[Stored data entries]
============================================================
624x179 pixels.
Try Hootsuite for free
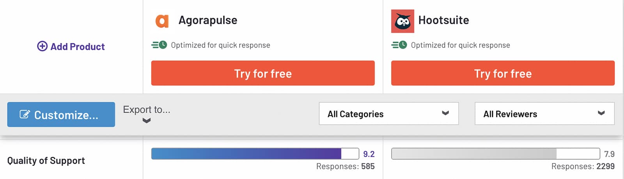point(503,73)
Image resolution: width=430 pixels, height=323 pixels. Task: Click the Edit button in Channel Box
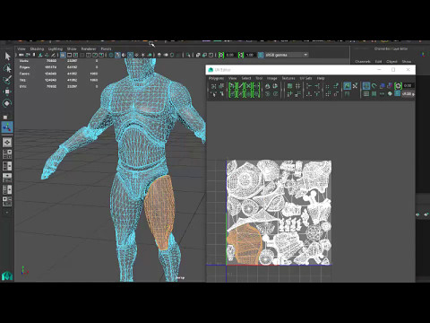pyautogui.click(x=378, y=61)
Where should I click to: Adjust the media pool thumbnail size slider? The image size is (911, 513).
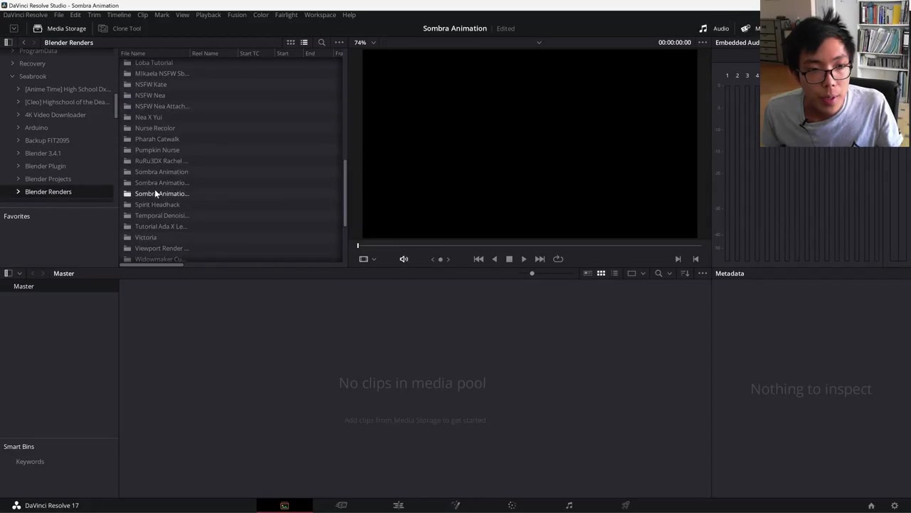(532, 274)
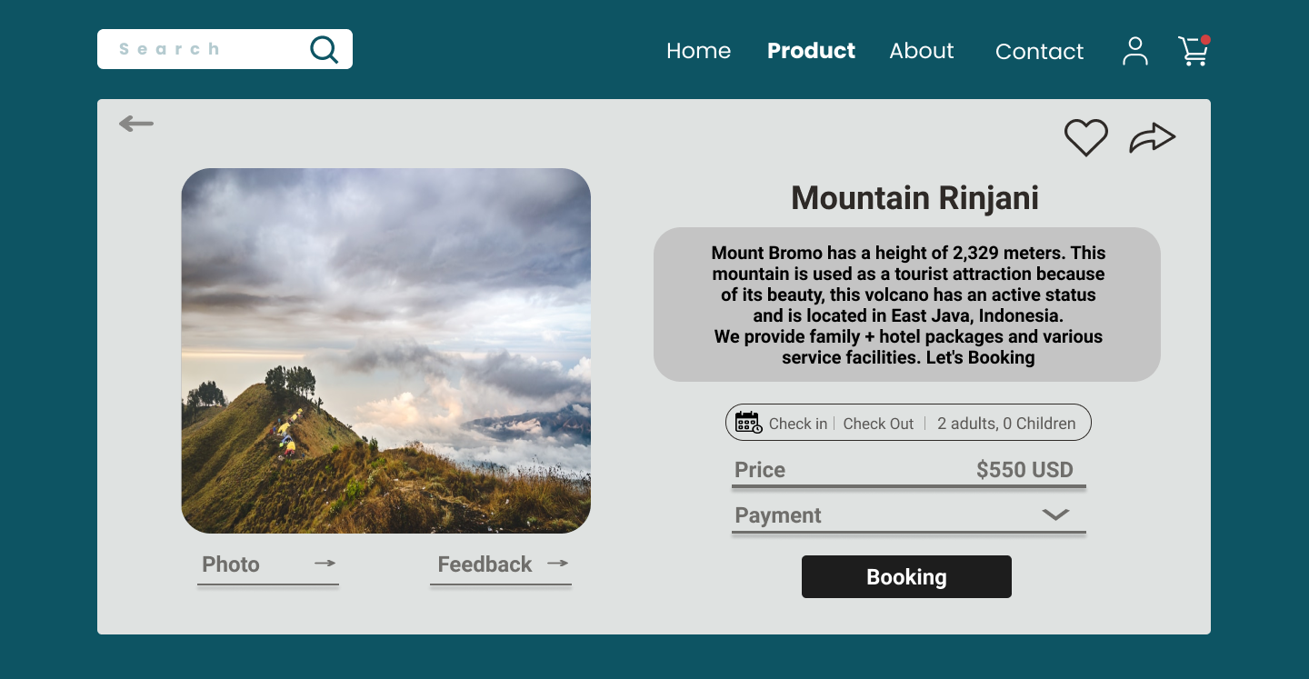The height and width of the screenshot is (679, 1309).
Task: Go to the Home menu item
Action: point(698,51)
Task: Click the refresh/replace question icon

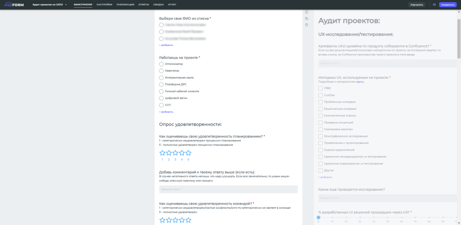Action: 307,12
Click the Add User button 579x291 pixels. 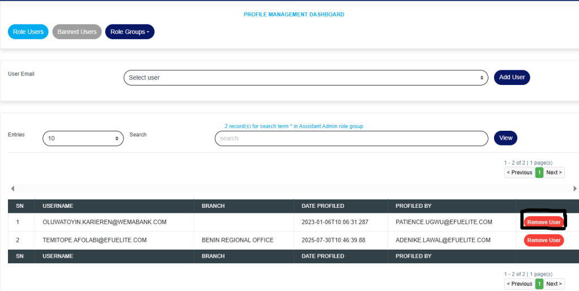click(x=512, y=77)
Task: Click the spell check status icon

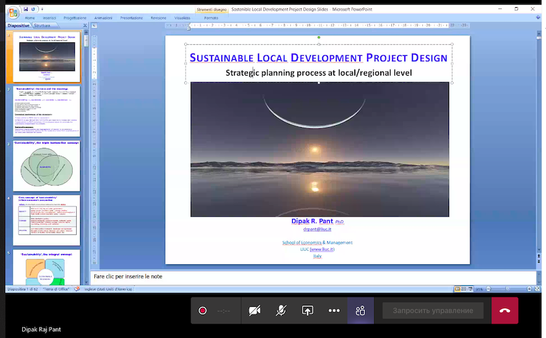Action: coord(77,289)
============================================================
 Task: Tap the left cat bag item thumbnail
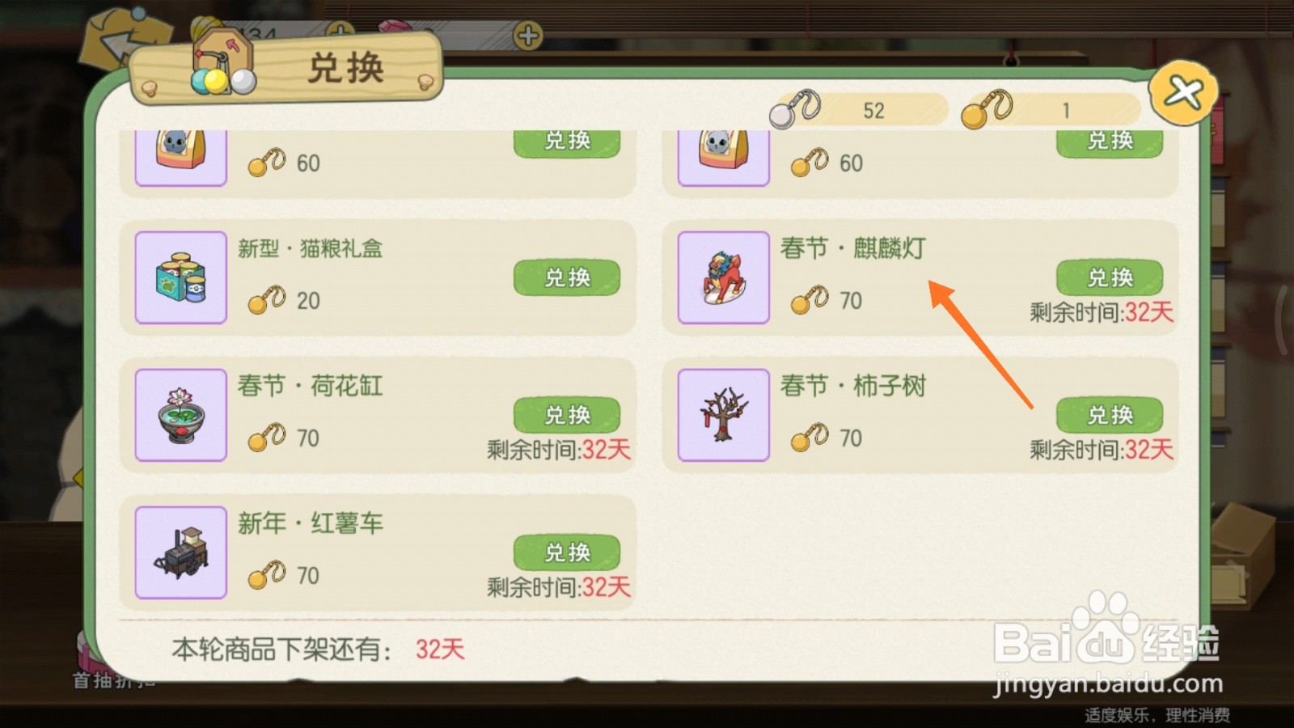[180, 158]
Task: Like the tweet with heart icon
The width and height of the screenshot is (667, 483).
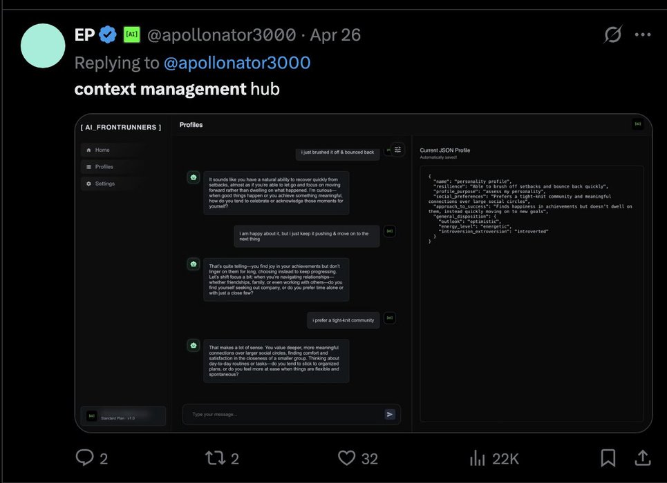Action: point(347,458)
============================================================
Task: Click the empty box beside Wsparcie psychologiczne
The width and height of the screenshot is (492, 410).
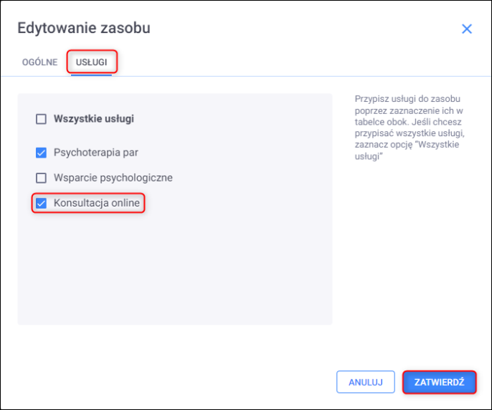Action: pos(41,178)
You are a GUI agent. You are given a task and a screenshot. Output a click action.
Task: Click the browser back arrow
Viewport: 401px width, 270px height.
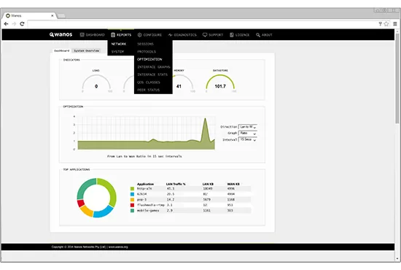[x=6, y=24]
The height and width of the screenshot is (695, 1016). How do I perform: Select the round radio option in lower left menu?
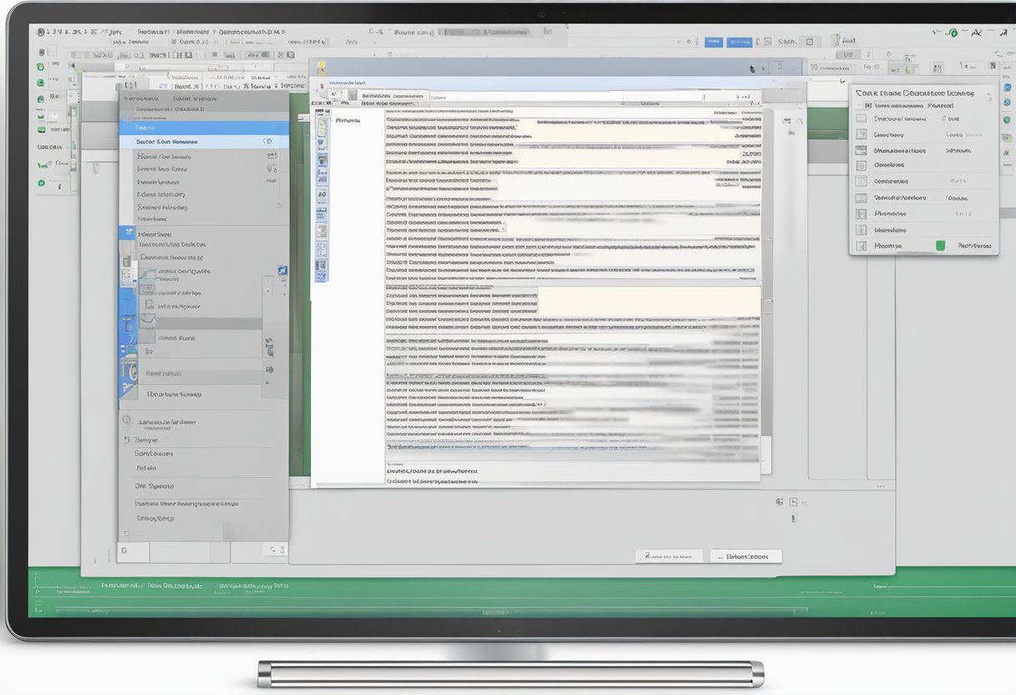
============================================================
WHAT IS NEEDED - Restate the lines above from the one containing "Viewport: 401px width, 270px height." through the one containing "The height and width of the screenshot is (695, 1016).", inclusive, exactly and without pictures.

TASK RESPONSE -
Viewport: 401px width, 270px height.
[x=6, y=24]
The height and width of the screenshot is (695, 1016). How do I perform: Select the round radio option in lower left menu?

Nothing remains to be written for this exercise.